KEY WORDS Michel Maffesoli; Contemporary education; educational challenges; urban tribes; Sociology of Education

RESUMEN

Michel Maffesoli, né le 14 novembre 1944 à Graissessac, France, est un sociologue amoureux du Brésil et vient fréquemment aux débats qui impliquent l`actualité et le quotidien à une époque qu`il considère comme post- moderne. Elève de Gilbert Durand, il a pris la chaire d`Émile Durkheim à la Sorbonne (Université de Paris- Descartes) en 1981 où il est resté jusqu`en septembre 2014. Actuellement, il est professeur émérite et membre honoraire de l`Institut Universitaire de France ad vitam. Il est considéré comme un penseur de la post-modernité ou de la contemporanéité qui cherche à mettre en lumière les changements fondamentaux (la racine du vivre ensemble), car, pour lui, la crise actuelle n`est pas seulement économique, mais "sociétale". Dans cet entretien, le dialogue avec Maffesoli s`articulait autour de quatre axes: 1) la formation académique; 2) compréhension du phénomène éducatif à l`époque contemporaine; 3) les recherches effectuées; et 4) réflexions sur les aspects politiques contemporains. L`entretien visait à montrer comment le penseur français appréhende les changements qu`Internet a apportés au domaine de l`éducation et, en particulier, à la relation enseignant-élève. Dans ce dialogue, les auteurs qui ont le plus contribué à sa formation se sont également démarqués, ainsi que le rapport que Maffesoli a établi avec la pensée de Karl Marx, Max Weber, entre autres, et la compréhension du milieu universitaire..

PALABRAS CLAVES Michel Maffesoli; Educación contemporánea; desafíos educativos; tribus urbanas; Sociología de la educación

1 APRESENTAÇÃO

O sociólogo francês Michel Maffesoli, autor que trata, em suas pesquisas, de um imaginário cotidiano, por influência, principalmente, de seu orientador, o falecido antropólogo e mitólogo Gilbert Durand (1921-2012), também francês, fez, para aprofundamento dessa temática de uma Sociologia do Imaginário, doutorados em Sociologia e em Letras na Universidade de Grenoble em 1973 e 1978, respectivamente.

[Entradas de dados salvas]
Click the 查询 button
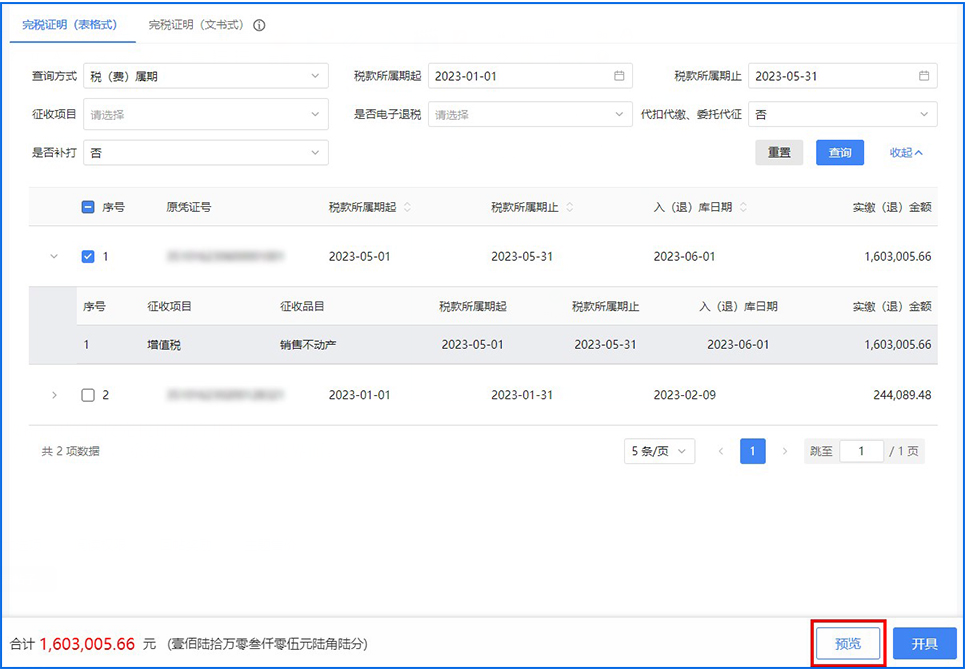 click(840, 153)
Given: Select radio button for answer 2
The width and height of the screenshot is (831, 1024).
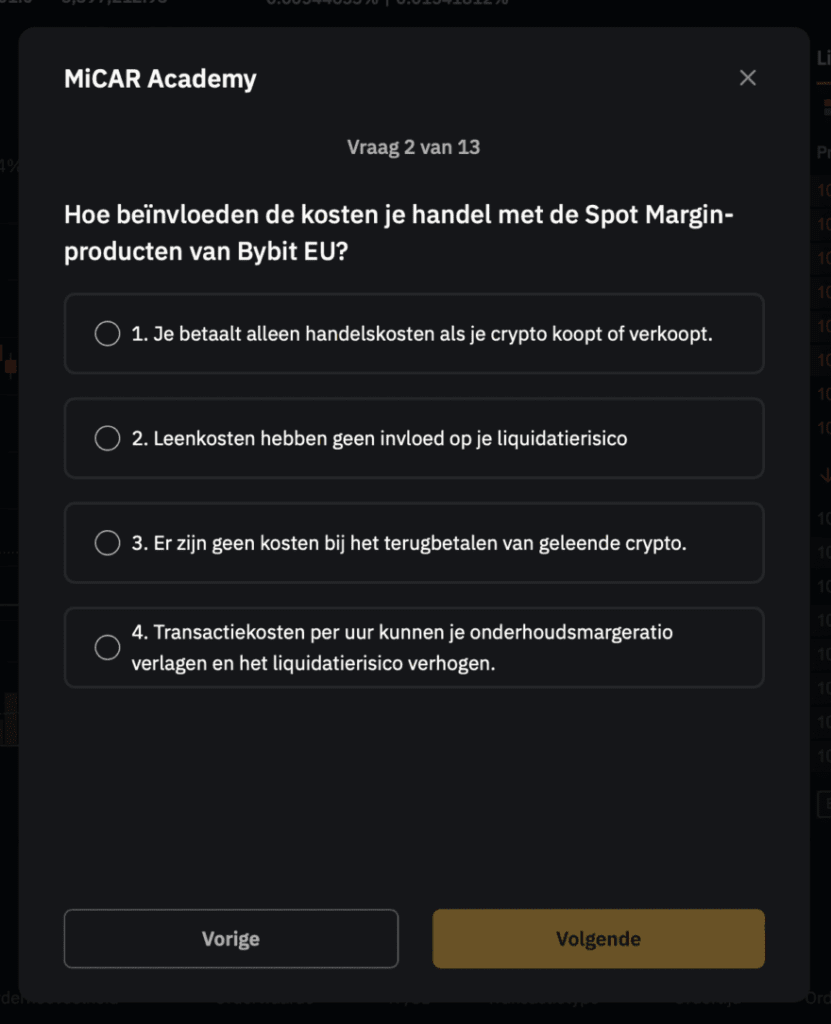Looking at the screenshot, I should click(x=107, y=438).
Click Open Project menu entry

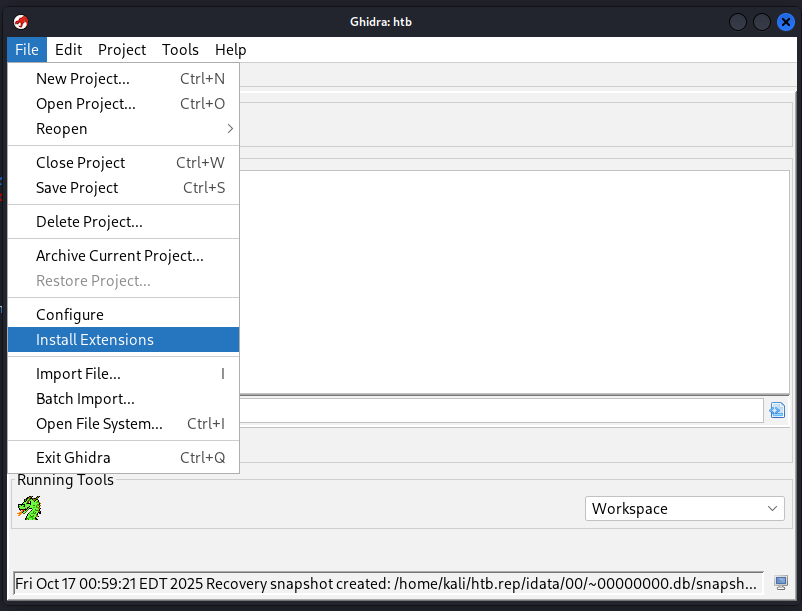coord(86,104)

(Instrução escrita 1): Altere o trecho sobre Michel Maffesoli começando em "O sociólogo francês" e terminando em "e 1978, respectivamente.", substituindo "sociólogo" por "pesquisador", e escreva essa parte de novo com a troca feita.
(Instrução escrita 2): Disponha todas as linhas da listagem de entradas de dados salvas em uma tabela Markdown com as colunas Nº e Linha, numerando as linhas e omitindo as que estão em branco. Deixe as imagens fora da resposta.

(Resposta correta 1):
O pesquisador francês Michel Maffesoli, autor que trata, em suas pesquisas, de um imaginário cotidiano, por influência, principalmente, de seu orientador, o falecido antropólogo e mitólogo Gilbert Durand (1921-2012), também francês, fez, para aprofundamento dessa temática de uma Sociologia do Imaginário, doutorados em Sociologia e em Letras na Universidade de Grenoble em 1973 e 1978, respectivamente.

(Resposta correta 2):
| Nº | Linha |
|---|---|
| 1 | Click the 查询 button |
| 2 |  click(840, 153) |
| 3 | Given: Select radio button for answer 2 |
| 4 | The width and height of the screenshot is (831, 1024). |
| 5 | Looking at the screenshot, I should click(x=107, y=438). |
| 6 | Click Open Project menu entry |
| 7 | coord(86,104) |